--- Information provided ---
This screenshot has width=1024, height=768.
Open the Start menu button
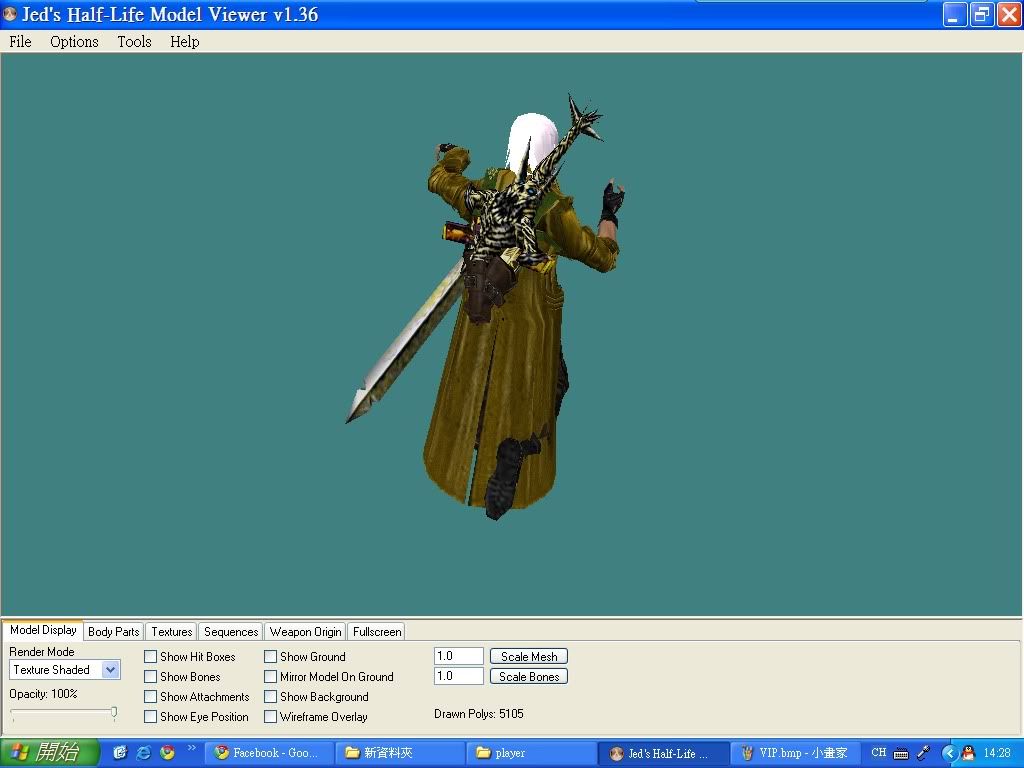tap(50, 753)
---
--- Information provided ---
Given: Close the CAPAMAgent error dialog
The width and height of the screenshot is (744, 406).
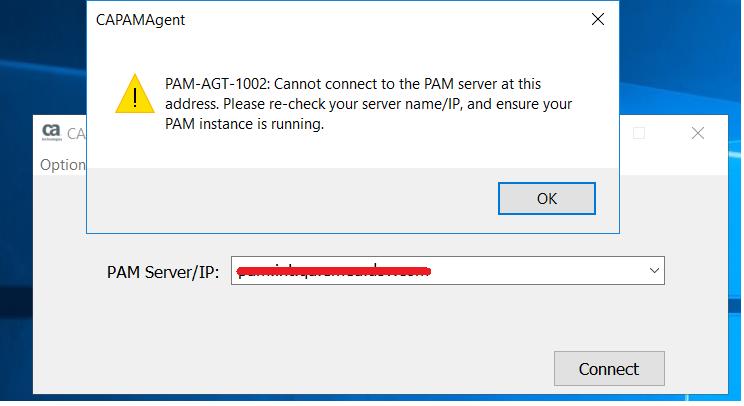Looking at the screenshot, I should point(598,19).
---
--- Information provided ---
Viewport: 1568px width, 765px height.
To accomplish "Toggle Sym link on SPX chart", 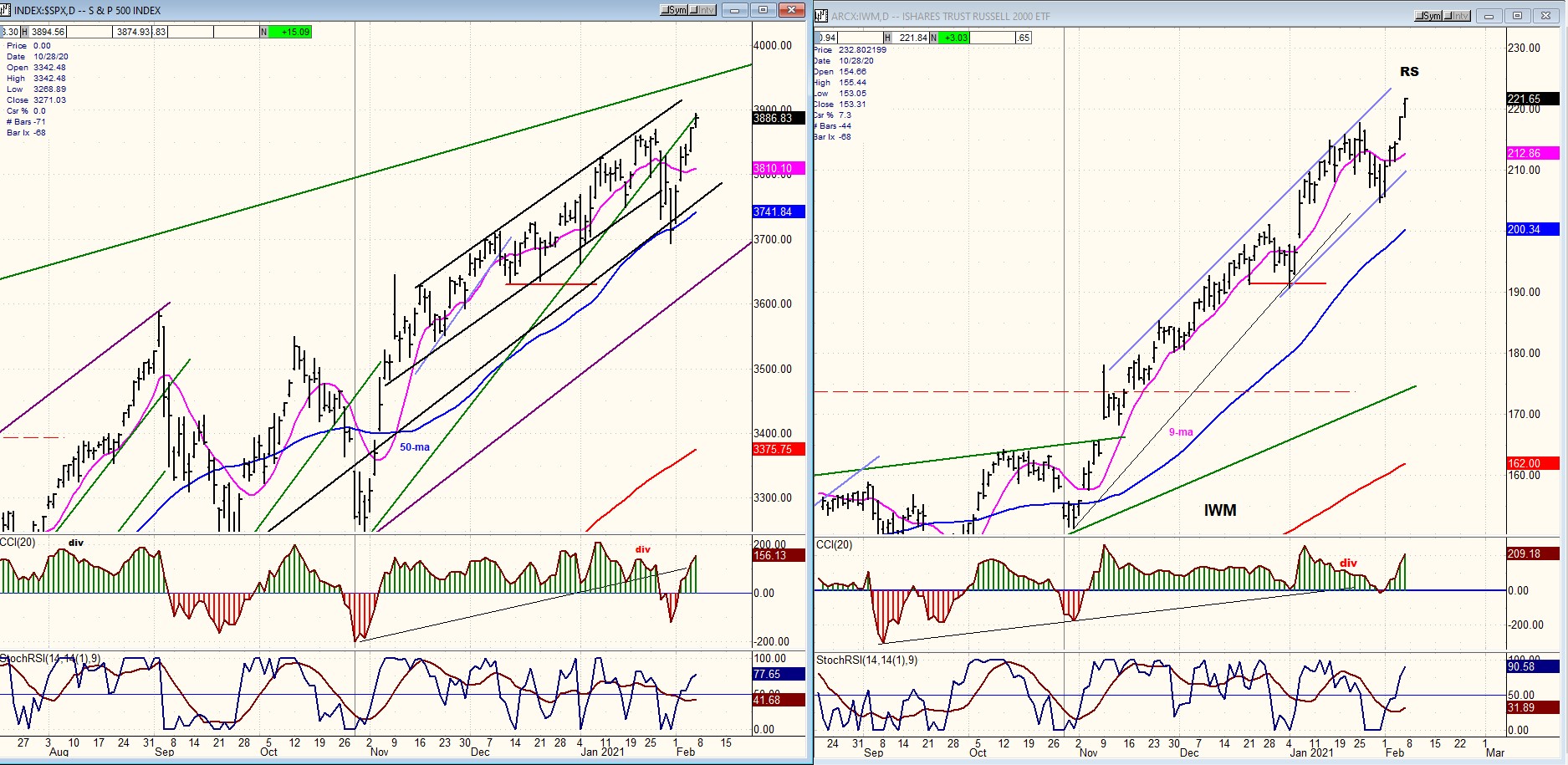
---
Print the part of the listing above that opens with the line containing "Viewport: 1568px width, 765px height." and closes with the line containing "Sym link on". Copy it exactly, both ends included, and omit the pictures.

Viewport: 1568px width, 765px height.
To accomplish "Toggle Sym link on SPX chart", 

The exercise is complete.